**TEXTE À LIRE:**
« J’ai besoin d’écrire de sorte à agir sur les gens tel un éclair, de les saisir au crâne, non pas par le pathos bien entendu, mais par l’ampleur de la vision, la puissance de la conviction et la force de l’expression. »
Rosa Luxemburg

Icône de la révolution, Rosa Luxemburg a toujours défendu – derrière les barreaux et sur les barricades – la cause des plus faibles. Dans ses lettres à ses compagnons et amies, elle revendique une liberté farouche et s’adonne à l’art d’une joie éblouie. D’une sensibilité extrême à la nature, elle sut saisir tous les instants de bonheur et la splendeur du monde. Une femme qui fit le choix de la vérité et lutta avec passion pour qu’elle soit synonyme de beauté.

Figure majeure du socialisme révolutionnaire au XXe siècle, Rosa Luxemburg (1871-1919) ne se lassa jamais de combattre l’inégalité et l’injustice. Militante marxiste et théoricienne, la grande politicienne polonaise eut à cœur d’éduquer les masses à travers ses métiers de journaliste ou de professeure. Bien qu’on voulut la réduire au silence – elle fut incarcérée et mourut assassinée –, sa voix demeure, puissante et indomptée.

Extrait • Lettre de Rosa Luxemburg à Luise Kautsky

Dans cette lettre à Luise Kautsky, la théoricienne exhorte à de lucides actes de modestie, en distillant, non sans autodérision, un complexe mélange entre l’Histoire et l’action individuelle. Un regard humble et sans préjugés, qui n’écarte ni l’enthousiasme ni les responsabilités. Ce sublime naturel, qui sait aussi regarder en face l’injustice, le mal et l’atrocité, n’est donc pas étranger au combat politique, le poste où Luxemburg, durant l’année de la révolution russe, se souhaite, prophétiquement, de mourir.

Wronki, 15 avril 1917

Chère Lulu !

**Données de position des mots et des éléments:**

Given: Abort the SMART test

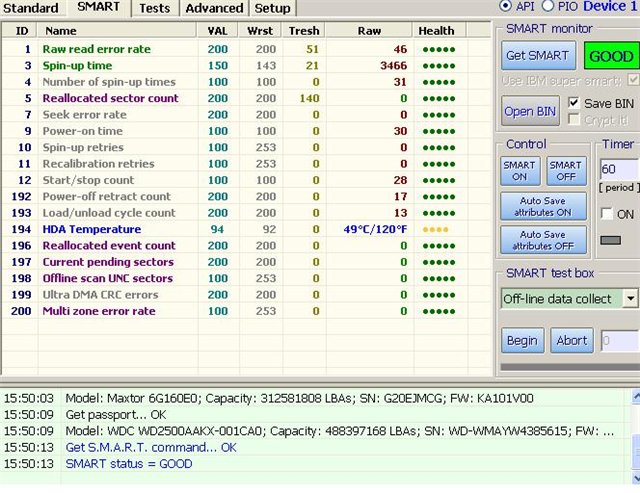Looking at the screenshot, I should [571, 340].
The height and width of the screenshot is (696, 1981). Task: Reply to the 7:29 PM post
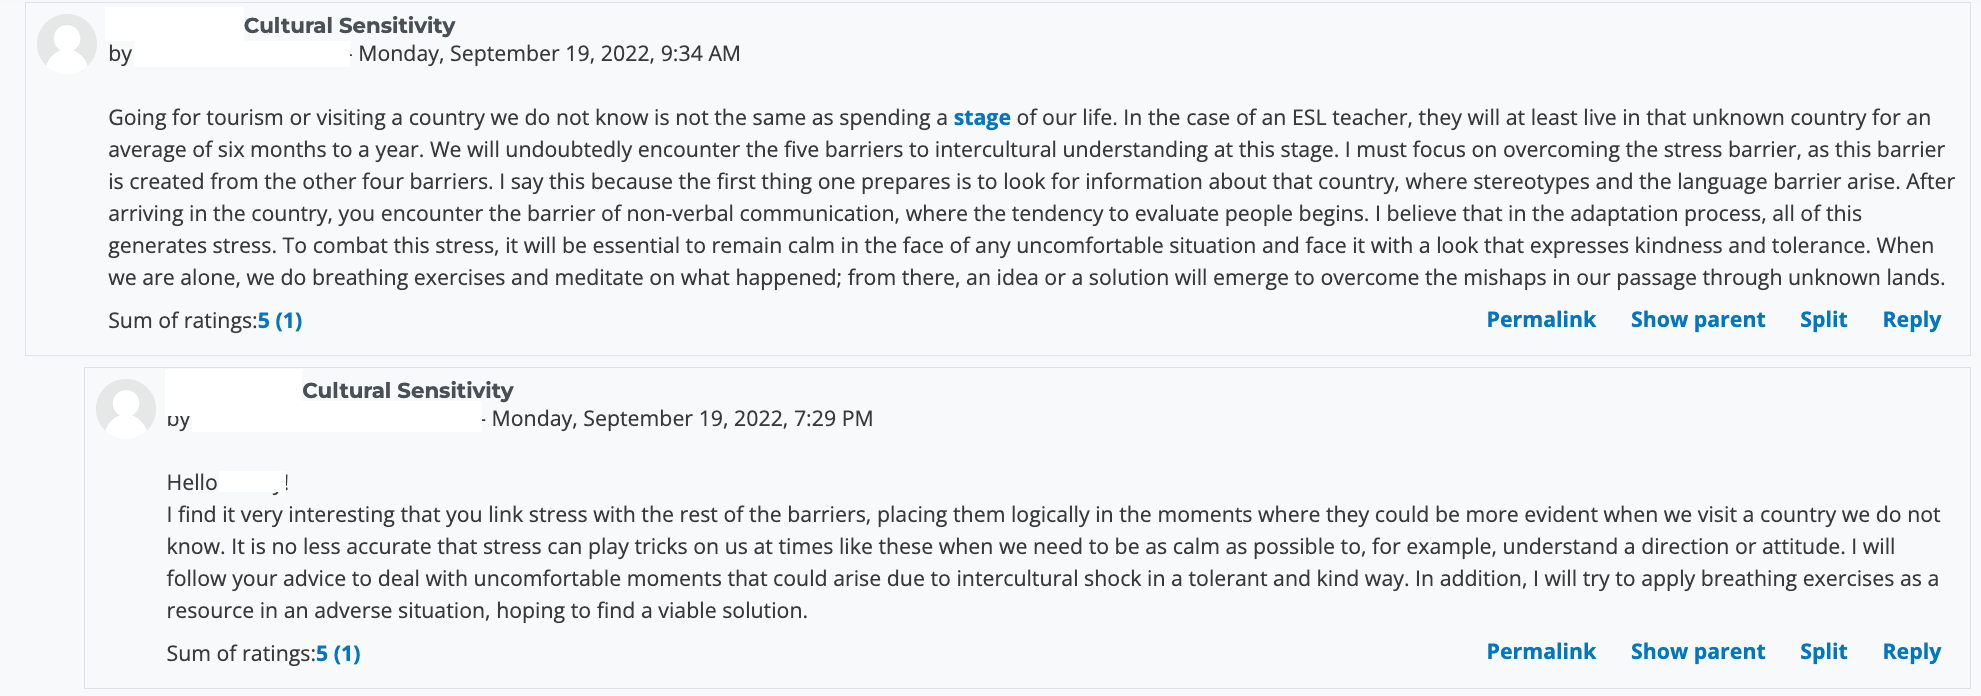click(1911, 652)
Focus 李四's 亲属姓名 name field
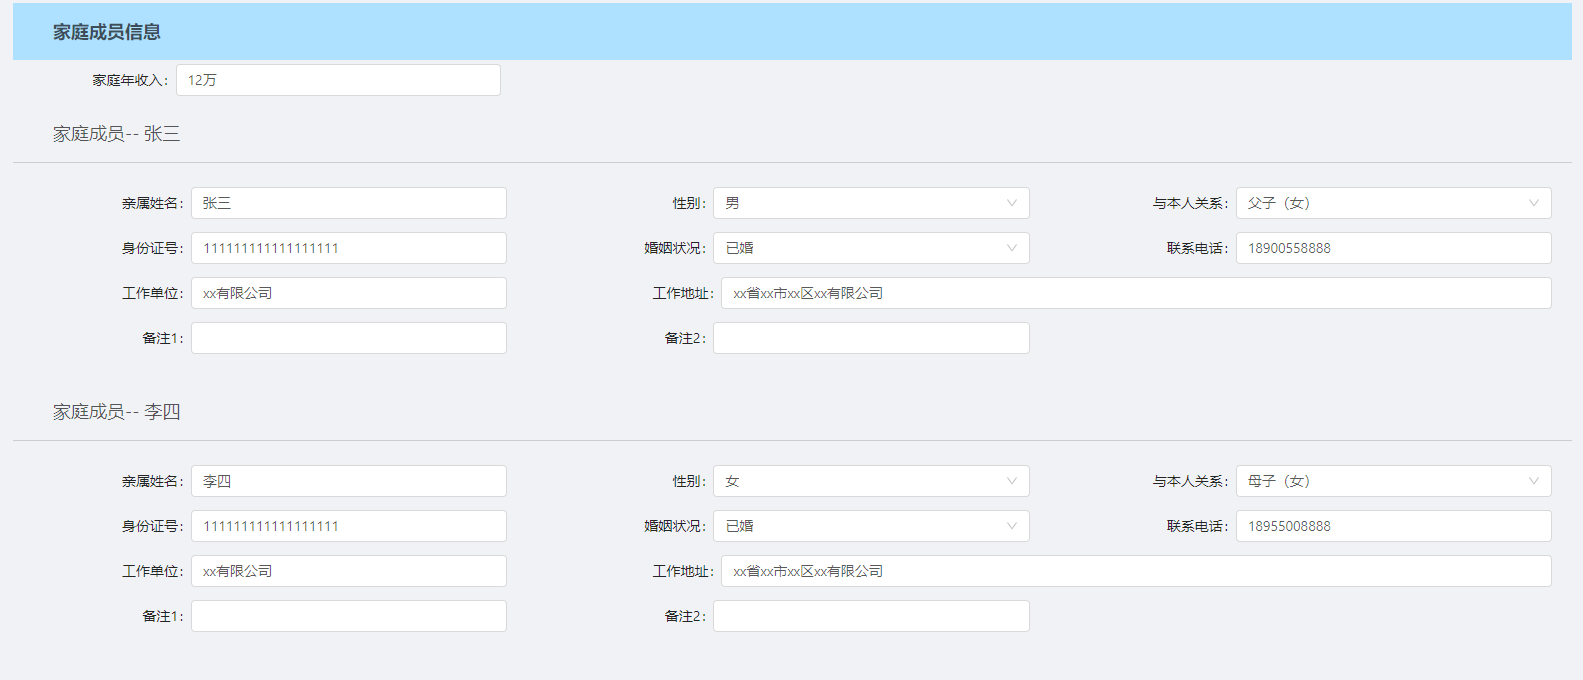The image size is (1583, 680). coord(348,481)
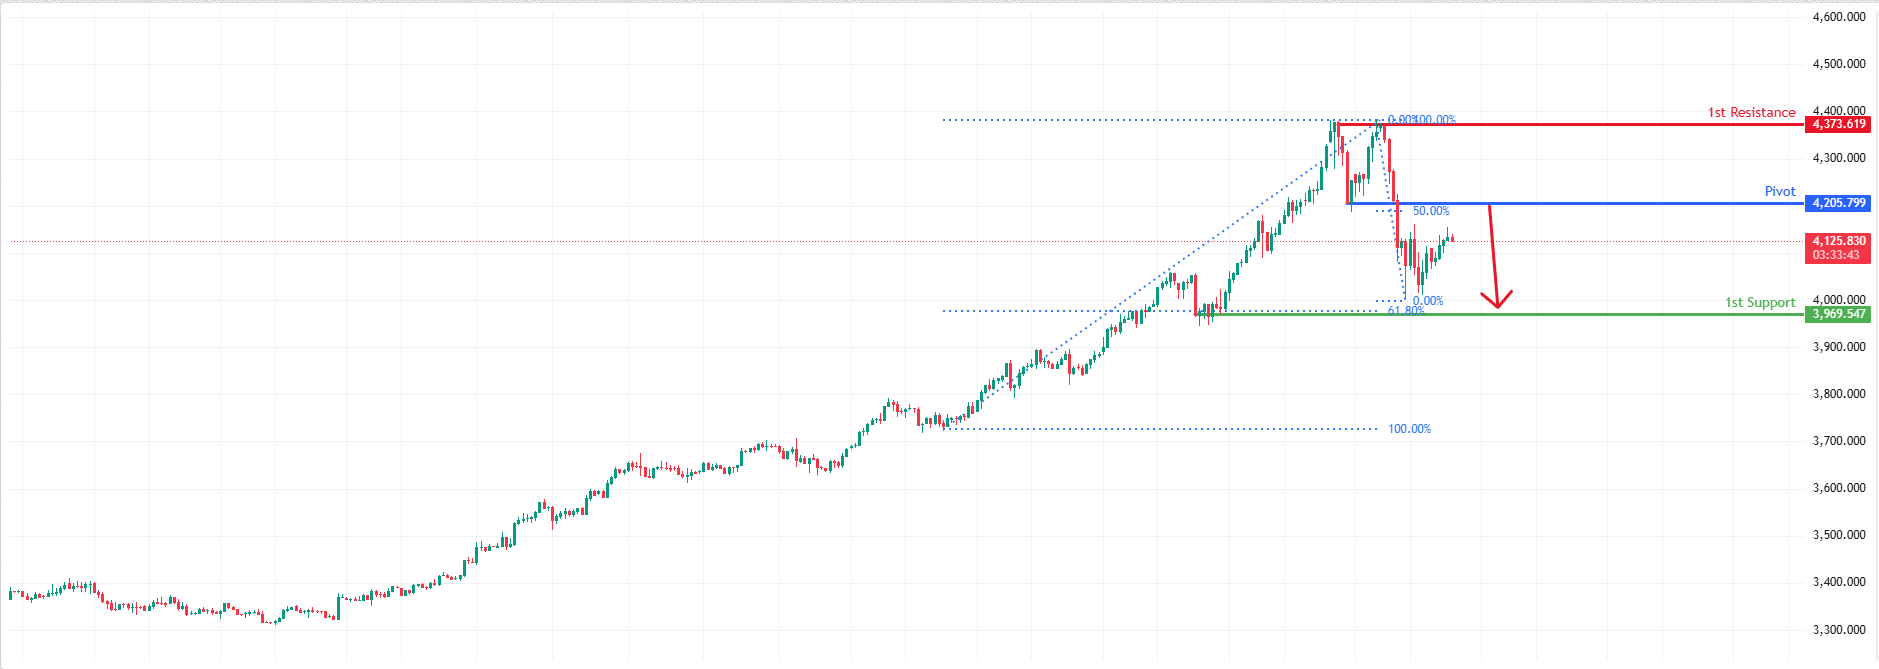1879x669 pixels.
Task: Click the Pivot text label
Action: [1779, 191]
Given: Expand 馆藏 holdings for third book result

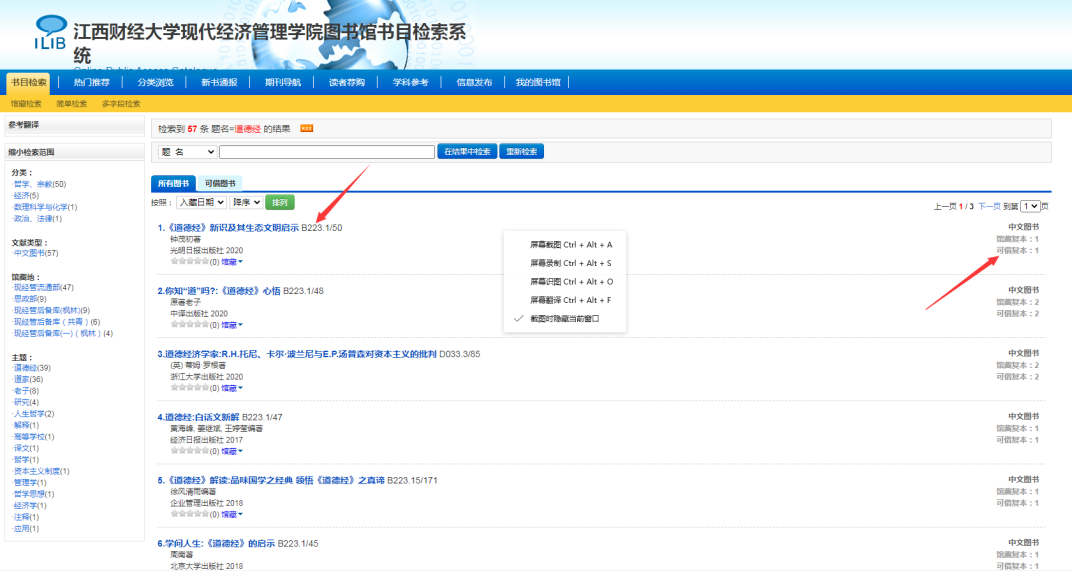Looking at the screenshot, I should 232,388.
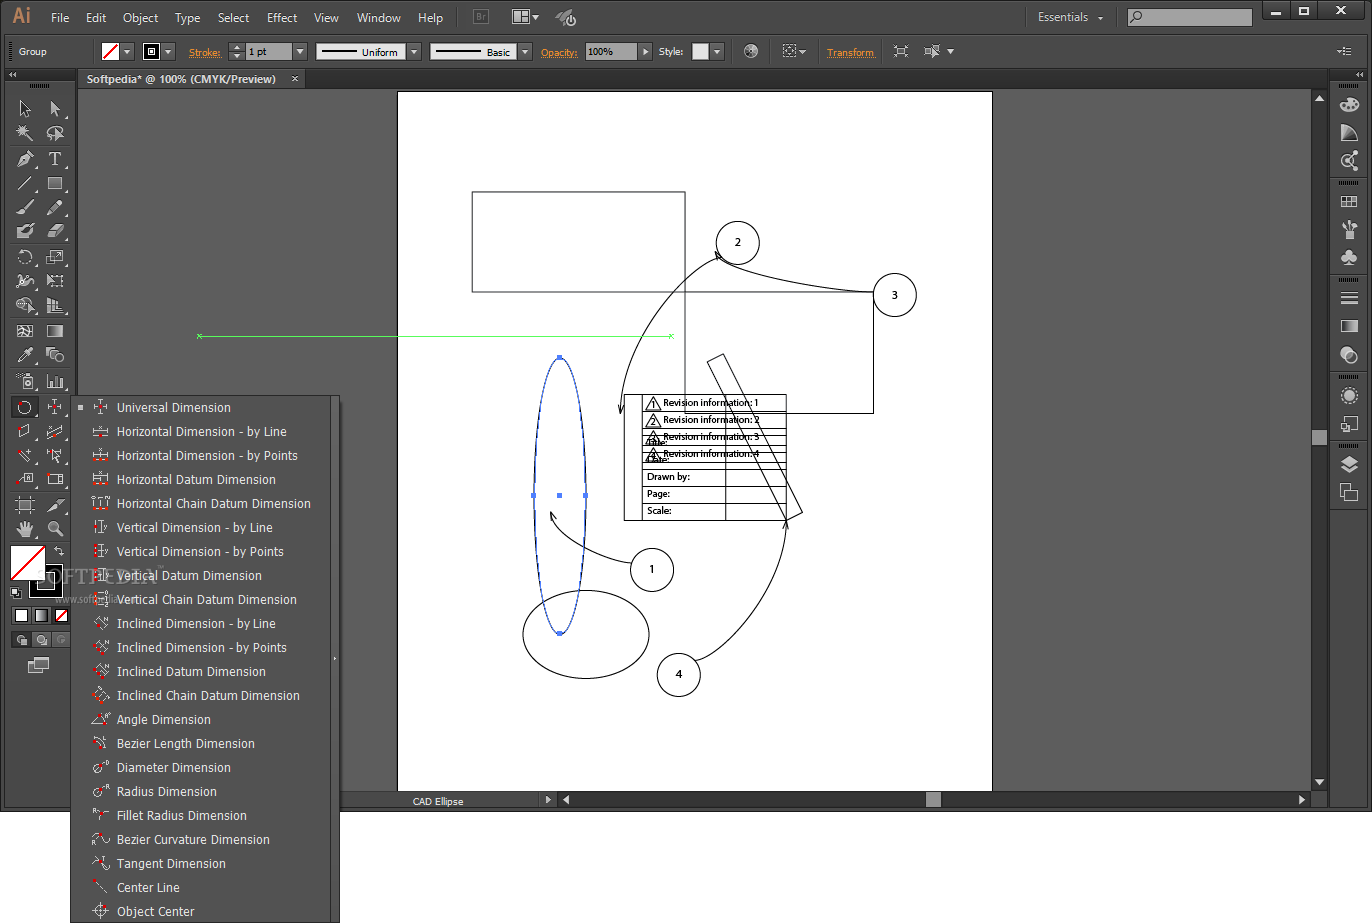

**TRAVAIL DEMANDÉ:**
Recopiez le passage du texte sur Rosa Luxemburg qui commence par « Dans cette lettre » et se poursuit jusqu'à « Chère Lulu ! ».

**RÉSULTAT ATTENDU:**
Dans cette lettre à Luise Kautsky, la théoricienne exhorte à de lucides actes de modestie, en distillant, non sans autodérision, un complexe mélange entre l’Histoire et l’action individuelle. Un regard humble et sans préjugés, qui n’écarte ni l’enthousiasme ni les responsabilités. Ce sublime naturel, qui sait aussi regarder en face l’injustice, le mal et l’atrocité, n’est donc pas étranger au combat politique, le poste où Luxemburg, durant l’année de la révolution russe, se souhaite, prophétiquement, de mourir.

Wronki, 15 avril 1917

Chère Lulu !